Queen Victoria’s Matchmaking: The Royal Marriages that Shaped Europe, by Deborah Cadbury

Queen Victoria’s Matchmaking: The Royal Marriages that Shaped Europe, by Deborah Cadbury

Queen Victoria’s Matchmaking: The Royal Marriages that Shaped Europe, by Deborah Cadbury. PublicAffairs. 2017

Granny’s Dating Agency

This fascinating book tells about Queen Victoria’s strategy to guide her grandchildren into marriages with European royals. She was a veritable Granny’s Dating Agency. An iconic queen, Victoria resolved to achieve her beloved late husband’s vision of a stable and prosperous Europe united by British liberal values.

Within the British constitutional monarchy Victoria exercised symbolic control but nothing limited her grandmotherly powers. Of her nine children, eight married royalty. Reinforced by forty-some grandchildren she maneuvered in the same direction, the family became “a British institution that was shaping the future of Europe.”

And shape it the family did – just in time for Karl Marx’s “let the ruling classes tremble.” Six of Victoria’s children entered German royal houses, one of them Prussian, of yet-to-be-unified Germany. The oldest son tied the knot with a Danish princess. The grandchildren wedded royalty of Greece, Romania, Spain, Norway, and Russia. Then cousins married cousins thus following Granny’s dictum that “in families all should be made up again, for life is so very uncertain.”

The author closely examines the most historically consequential of Victoria’s matches. Queen Victoria’s Matchmaking offers an intimate view on family dynamics, behind-the-scenes squabbles, and the price the world paid for the marriages she orchestrated.  

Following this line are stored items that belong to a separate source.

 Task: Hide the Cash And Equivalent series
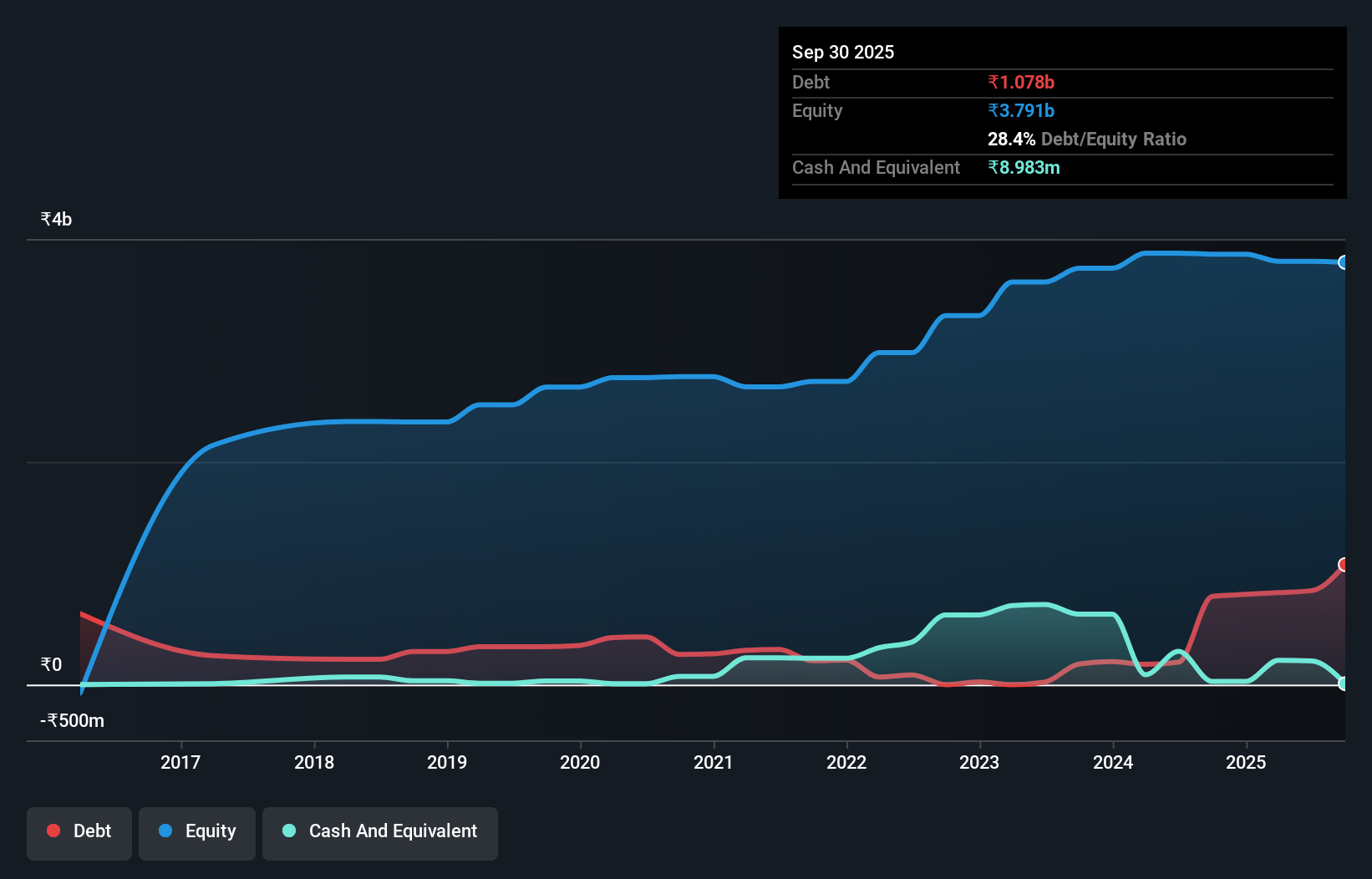pos(380,832)
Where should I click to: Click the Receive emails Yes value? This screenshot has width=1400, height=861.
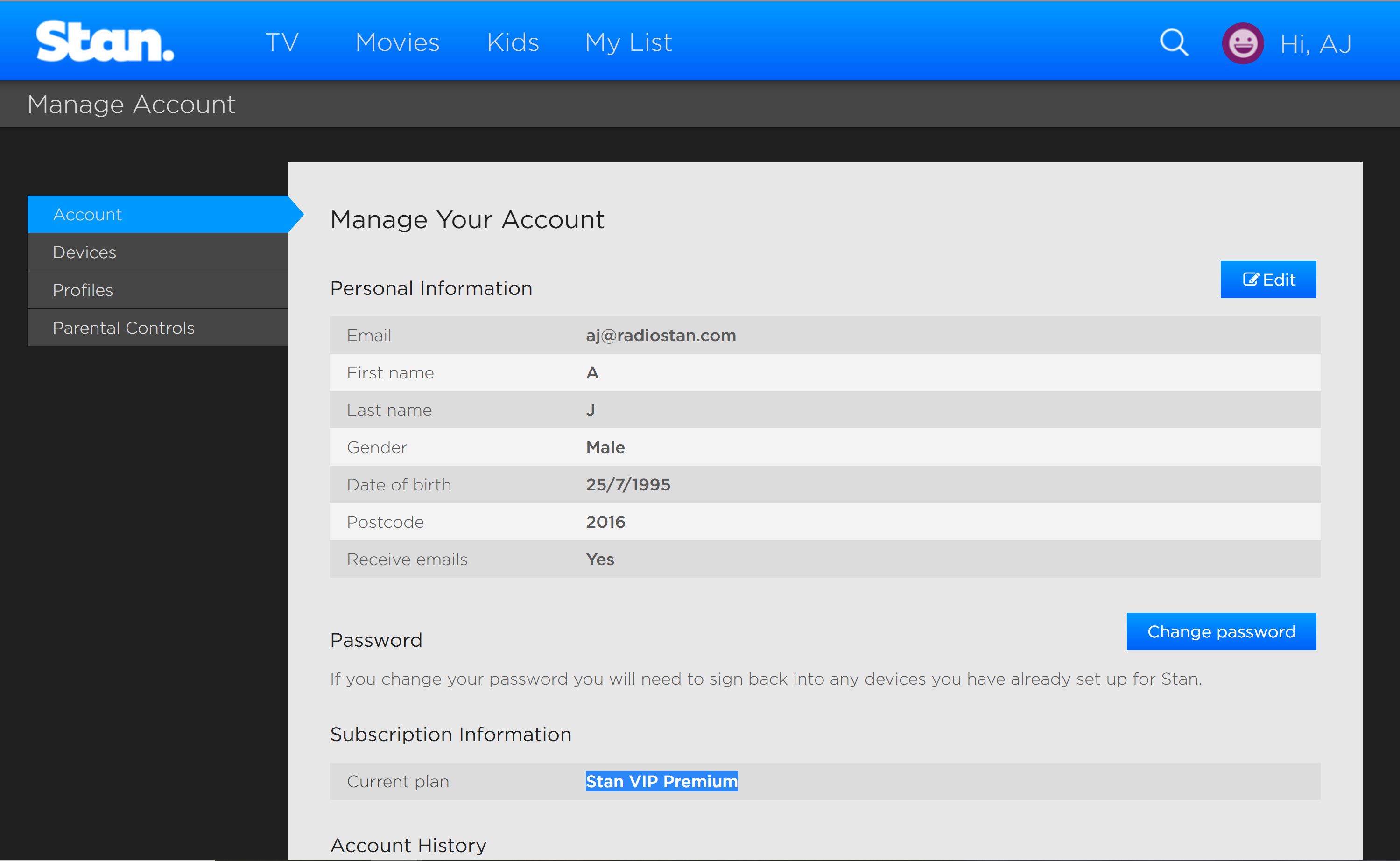(600, 559)
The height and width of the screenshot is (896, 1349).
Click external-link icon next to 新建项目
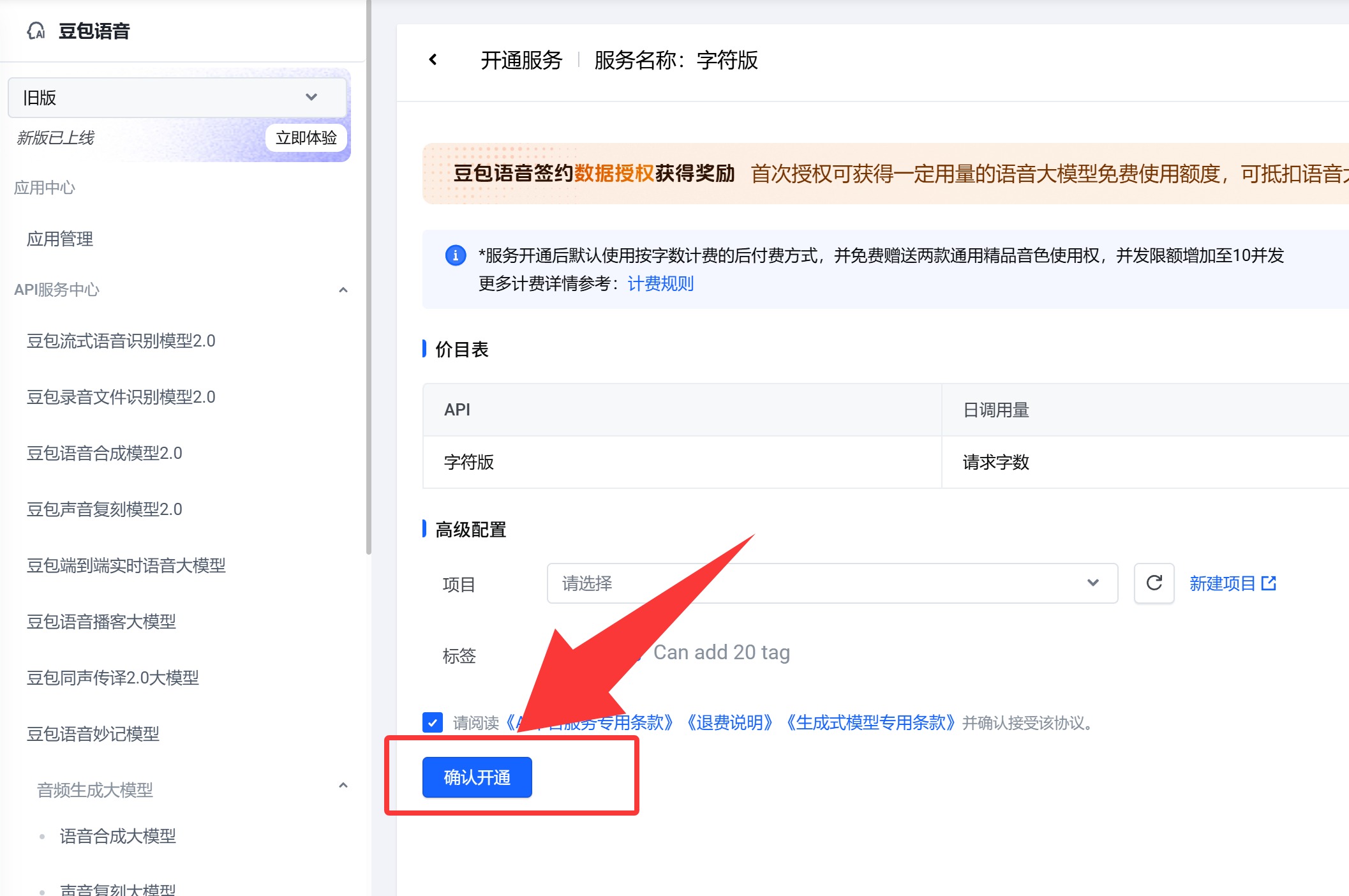point(1269,583)
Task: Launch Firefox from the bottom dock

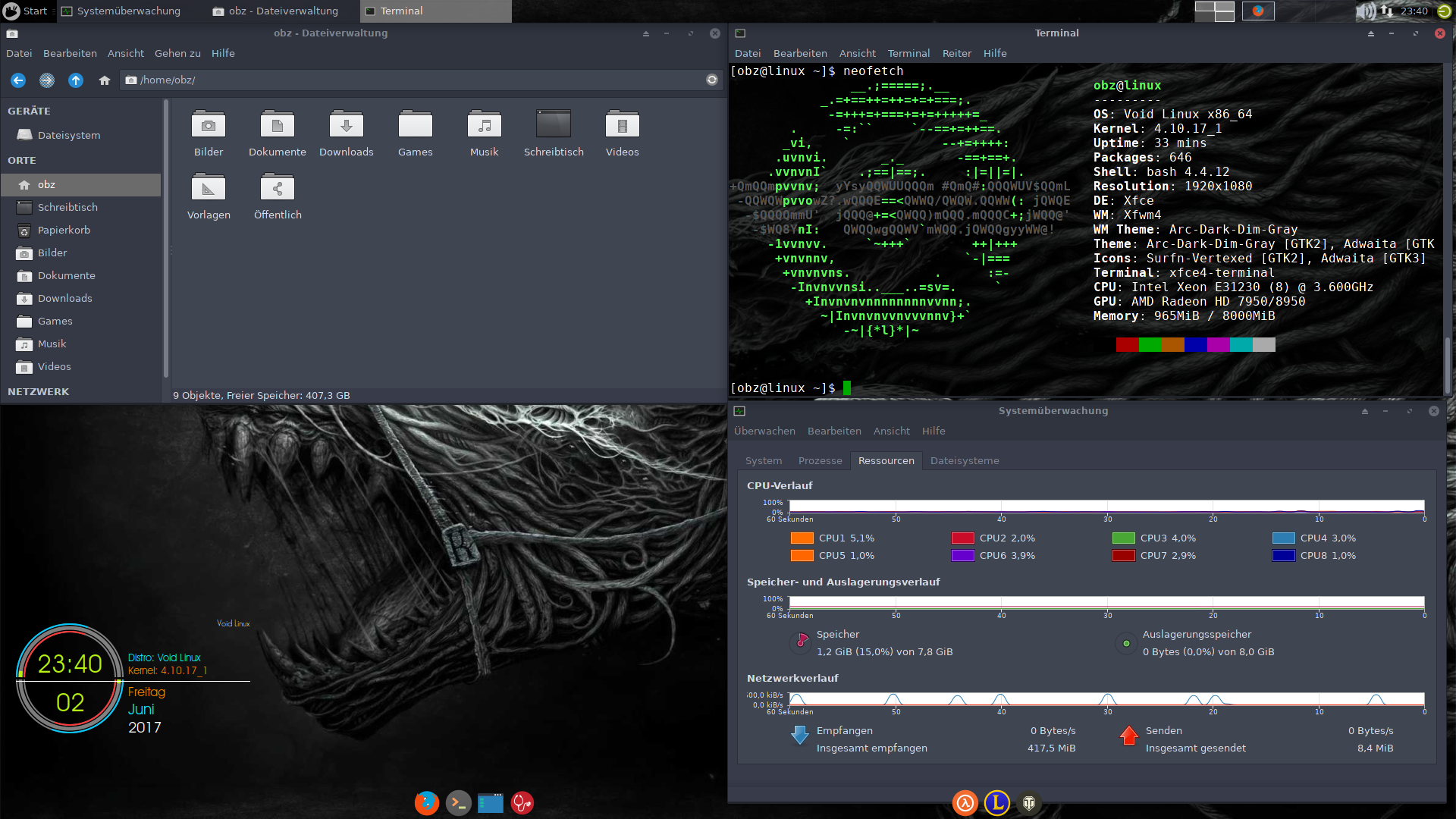Action: [x=426, y=802]
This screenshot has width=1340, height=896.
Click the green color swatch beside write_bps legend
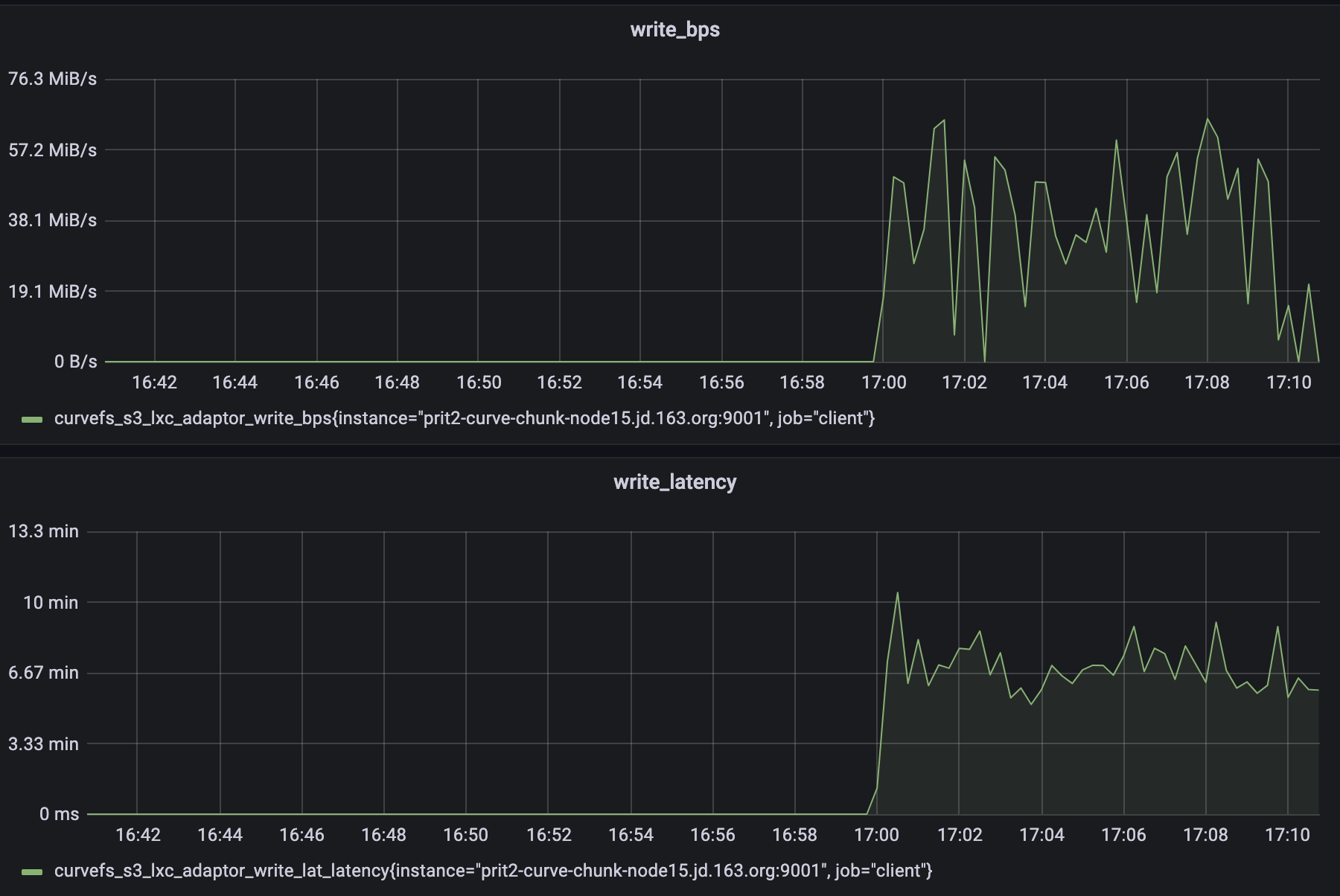(x=31, y=418)
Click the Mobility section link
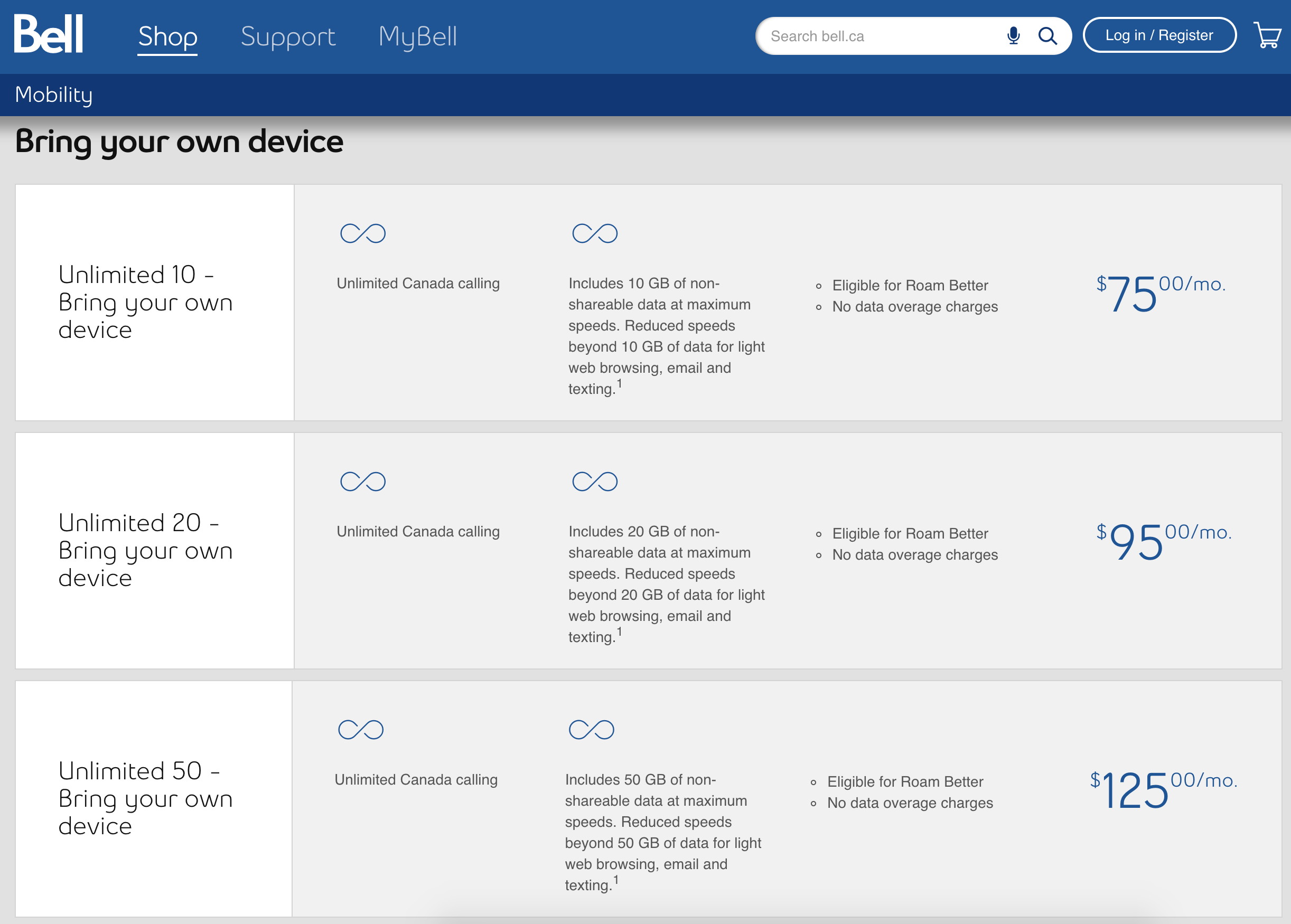 [53, 95]
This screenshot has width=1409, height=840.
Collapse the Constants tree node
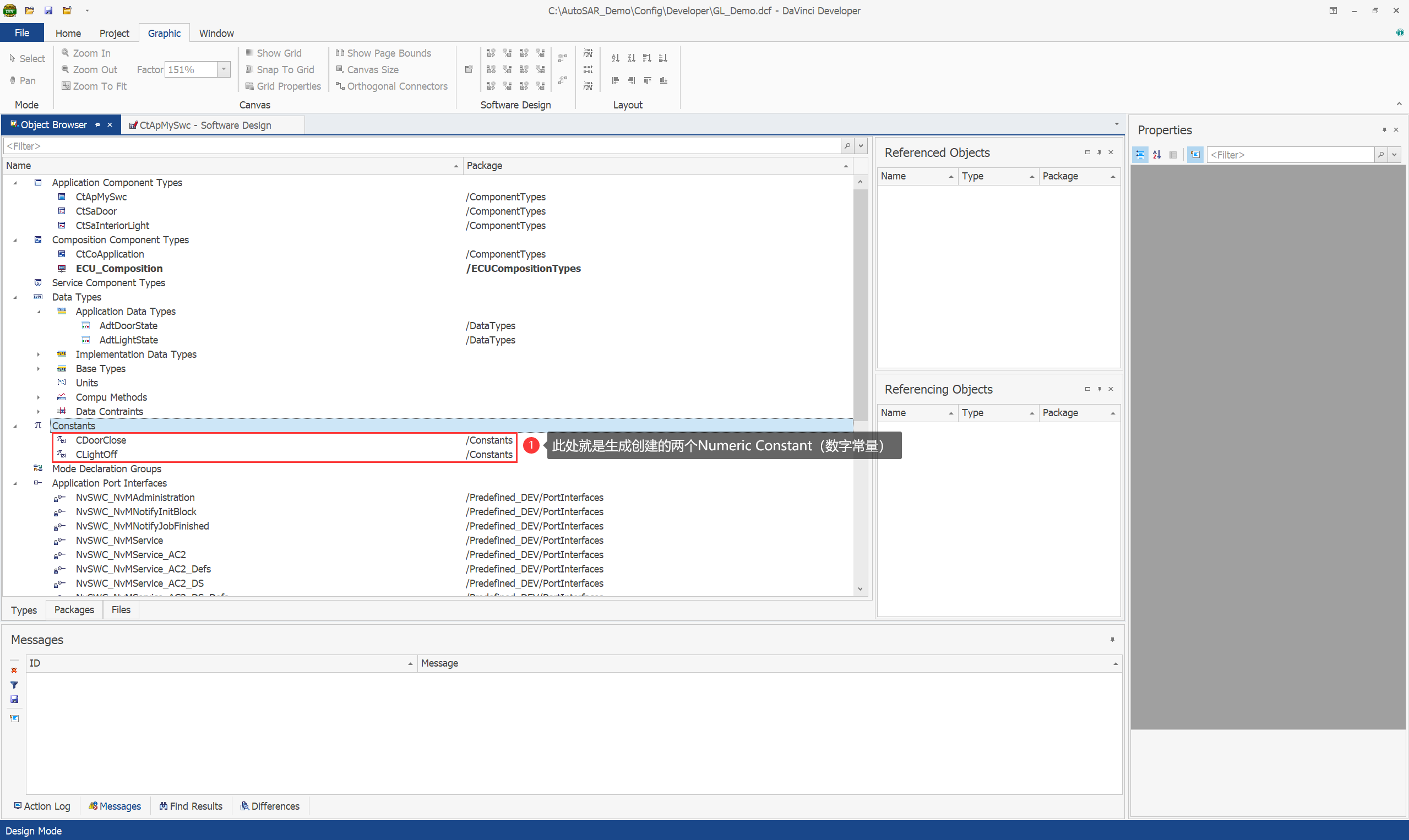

Should Have Listened to Grandma

Soon after Victoria died, European empires crumbled. The WWI and the Bolshevik Revolution proved royal bonds irrelevant and brittle. Kaiser Wilhelm, Victoria’s oldest grandson, always disappointed her.  An autocrat, he dismissed the path of constitutional monarchy that his English mother and “Grandma Queen, the all-powerful” advocated. Instead of an ally this marriage match produced a dangerous liability.

It was Wilhelm who wielded “the killer blow” to his Russian cousins. The book focuses on his role in the Tsar’s tragic fate and the success of the Bolshevik Revolution. To win WWI, he unleashed on Russia, in Churchill’s words, “the most grisly of all weapons” – Lenin. Ironically, he, an ardent champion of capitalism, made the establishment of a socialist state possible when as Churchill said, he “transported Lenin in a Sealed Train like a plague bacillus from Switzerland to Russia.”

Many Victoria’s grandchildren were forced into exile, including Wilhelm. Did he, in the end, regret not listening to his grandma?  

“Russia I could not wish for any of you”

One country never featured on the Queen’s list of preferred matrimonial choices – Russia. Victoria was horrified by the absolute power of the Tsars, the existence of a vast underclass, the entrenched anti-Semitism, the willingness to meet protest with bullets.

But not all her grandchildren wished to sacrifice their hearts’ desires to their doting grandmother’s instinct. When Alexandra married the future Russian Tsar Nicholas II, “of all the royal marriages of her grandchildren this most undesirable match was unmistakably a love match.” However, Victoria realized that Alexandra was “spectacularly ill-fitted for her future role,” both physically and mentally. The later frightening experiences and obsessive fear for her son who suffered from hemophilia placed her in the center of her family’s downfall.     

As Cadbury unfolds the story of the last years of the Russian monarchy she also projects to the reader the future of the vast country. That future began with the merciless murder of the Tsar’s family tacitly approved by Lenin. That future was enabled by many factors and characters, the most important being two Queen Victoria’s grandchildren: the unscrupulous bully Kaiser Wilhelm and the oblivious Tsarina Alexandra.

On a side note: the future Tsar of Russia, Alexander II, had considered proposing marriage to Queen Victoria. Providentially, his father, Tsar Nicholas I, decided that Russia would never be number two to Britain. How different the world would have been had not the educated, broad-minded Albert won her heart.

Queen Victoria’s Matchmaking is an eye-opening lesson in history that still affects us and an insight into family interactions common to royal and non-royal families. Deborah Cadbury accomplished quite a feat by making complex history riveting and interlinked relationships easy to follow.